_Stated exercise a_
Pick out every line of the records that contains the string "caret".

I can’t see how anyone can equate not being able to go to the moon as a genuine crime against humanity, when so many people are missing out on the basics of life here on Earth.
People are responsible for themselves. A government deliberately impeding a peoples’ ability to take care of themselves is certainly guilty of a crime against them. Failing to actually PROVIDE those things is not a crime. That said, of course there are governments engaged in actual genocidal and barbaric crimes against humanity, and they should be held to account.
Space exploration and the technological advancements that come from it have rewarded humanity with riches of wealth, abundance, and leisure time. Given the various challenges mankind will face in the future, shutting down a major source of knowledge and technological acheivement will ABSOLUTELY have adverse consequences on mankind. And Obama should be held to account in 2012.
Last word on this:
It was my understanding everyone knew the program was ending. It was a 30 year mission, right? So they’ve had plenty of time to find jobs and move on. SpaceX, Xcor, Sierra Nevada are all hiring.
Argh. It’s just the SHUTTLE that’s ending- not the space program. Shuttle was killed by GW Bush after the Columbia tragedy- it was NOT killed by Obama. Why does everyone forget this? Obama stopped the woefully underfunded and badly managed Constellation program. We weren’t getting to the Station anytime soon with the poor design of Ares 1 and the Heavy lift Ares 5 development had barely started.

_Provided data_
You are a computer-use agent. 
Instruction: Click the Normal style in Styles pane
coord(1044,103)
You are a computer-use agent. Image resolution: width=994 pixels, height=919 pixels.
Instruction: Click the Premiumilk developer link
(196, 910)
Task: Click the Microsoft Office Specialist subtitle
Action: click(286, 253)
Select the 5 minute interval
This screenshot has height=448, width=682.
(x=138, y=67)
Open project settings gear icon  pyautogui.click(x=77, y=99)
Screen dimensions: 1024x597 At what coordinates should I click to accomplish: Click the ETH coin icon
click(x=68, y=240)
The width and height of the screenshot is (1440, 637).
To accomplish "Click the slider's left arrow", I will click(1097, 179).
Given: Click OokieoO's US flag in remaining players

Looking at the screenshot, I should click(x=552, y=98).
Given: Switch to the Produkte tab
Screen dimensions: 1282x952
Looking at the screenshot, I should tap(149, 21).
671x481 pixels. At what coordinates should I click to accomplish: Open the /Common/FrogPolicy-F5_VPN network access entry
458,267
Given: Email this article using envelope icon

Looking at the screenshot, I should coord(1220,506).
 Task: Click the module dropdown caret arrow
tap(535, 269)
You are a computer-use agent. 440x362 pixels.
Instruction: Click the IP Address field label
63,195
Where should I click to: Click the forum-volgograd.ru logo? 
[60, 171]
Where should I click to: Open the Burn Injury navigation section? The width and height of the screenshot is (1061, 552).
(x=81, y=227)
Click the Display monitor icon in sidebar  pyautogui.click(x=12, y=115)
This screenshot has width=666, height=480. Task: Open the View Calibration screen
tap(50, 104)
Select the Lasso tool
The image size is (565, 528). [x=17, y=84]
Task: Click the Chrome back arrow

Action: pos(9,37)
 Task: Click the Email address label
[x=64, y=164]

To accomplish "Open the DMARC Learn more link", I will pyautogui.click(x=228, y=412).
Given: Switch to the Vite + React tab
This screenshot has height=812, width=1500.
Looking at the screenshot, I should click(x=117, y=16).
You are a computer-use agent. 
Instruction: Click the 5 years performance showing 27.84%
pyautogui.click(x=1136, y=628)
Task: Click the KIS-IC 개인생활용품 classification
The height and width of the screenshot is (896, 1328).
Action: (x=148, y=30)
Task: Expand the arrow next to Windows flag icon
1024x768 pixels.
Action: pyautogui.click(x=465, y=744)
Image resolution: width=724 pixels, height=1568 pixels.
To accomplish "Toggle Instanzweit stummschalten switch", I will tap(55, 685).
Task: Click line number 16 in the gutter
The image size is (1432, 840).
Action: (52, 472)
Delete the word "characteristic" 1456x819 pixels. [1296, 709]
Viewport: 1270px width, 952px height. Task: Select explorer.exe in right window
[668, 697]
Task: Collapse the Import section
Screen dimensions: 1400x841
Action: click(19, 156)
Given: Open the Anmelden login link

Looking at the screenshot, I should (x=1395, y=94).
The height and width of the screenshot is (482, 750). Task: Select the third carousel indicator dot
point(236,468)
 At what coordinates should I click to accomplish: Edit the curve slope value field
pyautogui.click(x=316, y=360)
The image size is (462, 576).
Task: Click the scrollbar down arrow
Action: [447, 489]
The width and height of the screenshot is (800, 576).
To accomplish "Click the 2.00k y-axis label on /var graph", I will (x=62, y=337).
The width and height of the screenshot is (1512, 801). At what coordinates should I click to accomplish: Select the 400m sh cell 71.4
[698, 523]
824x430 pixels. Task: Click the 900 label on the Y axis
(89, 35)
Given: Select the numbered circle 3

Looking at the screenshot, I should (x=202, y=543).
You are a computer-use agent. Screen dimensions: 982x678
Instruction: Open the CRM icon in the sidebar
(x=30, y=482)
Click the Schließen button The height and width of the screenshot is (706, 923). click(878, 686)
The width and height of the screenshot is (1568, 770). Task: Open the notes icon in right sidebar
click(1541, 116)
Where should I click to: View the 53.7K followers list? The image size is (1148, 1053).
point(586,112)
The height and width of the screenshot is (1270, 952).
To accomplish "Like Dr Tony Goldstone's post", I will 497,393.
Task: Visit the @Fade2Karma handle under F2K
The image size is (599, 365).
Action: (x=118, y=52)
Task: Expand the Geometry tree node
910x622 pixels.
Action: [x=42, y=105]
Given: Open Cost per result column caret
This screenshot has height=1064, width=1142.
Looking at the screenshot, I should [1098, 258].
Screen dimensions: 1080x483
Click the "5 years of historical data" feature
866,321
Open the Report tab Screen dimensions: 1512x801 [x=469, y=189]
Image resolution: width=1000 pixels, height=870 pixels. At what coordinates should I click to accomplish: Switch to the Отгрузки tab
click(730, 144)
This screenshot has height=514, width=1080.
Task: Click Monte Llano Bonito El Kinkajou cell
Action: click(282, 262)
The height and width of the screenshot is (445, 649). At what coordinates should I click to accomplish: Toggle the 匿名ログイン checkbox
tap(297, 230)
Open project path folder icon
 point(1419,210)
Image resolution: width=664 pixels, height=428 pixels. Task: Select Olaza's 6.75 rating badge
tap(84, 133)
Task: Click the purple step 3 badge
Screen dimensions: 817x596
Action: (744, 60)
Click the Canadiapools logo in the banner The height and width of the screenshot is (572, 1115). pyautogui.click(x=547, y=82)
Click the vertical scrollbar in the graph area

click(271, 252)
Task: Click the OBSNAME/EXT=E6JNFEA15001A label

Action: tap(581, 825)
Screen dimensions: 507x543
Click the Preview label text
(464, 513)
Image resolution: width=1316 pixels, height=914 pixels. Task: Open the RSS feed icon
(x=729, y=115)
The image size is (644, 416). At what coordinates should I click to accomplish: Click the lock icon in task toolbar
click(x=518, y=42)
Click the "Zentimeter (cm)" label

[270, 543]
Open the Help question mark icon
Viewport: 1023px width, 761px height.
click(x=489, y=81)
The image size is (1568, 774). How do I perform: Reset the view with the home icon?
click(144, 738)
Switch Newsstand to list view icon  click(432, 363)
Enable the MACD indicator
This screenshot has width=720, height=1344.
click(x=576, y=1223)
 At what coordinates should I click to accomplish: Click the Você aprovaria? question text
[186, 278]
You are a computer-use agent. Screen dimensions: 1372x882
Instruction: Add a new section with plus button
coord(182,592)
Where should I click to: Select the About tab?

_Stated exercise b_
List the companies that the comments on the space program name as hiring.

_Complete response a_
 Task: Click the module dropdown caret arrow
Given: Open Cost per result column caret

_Complete response b_
SpaceX, Xcor, Sierra Nevada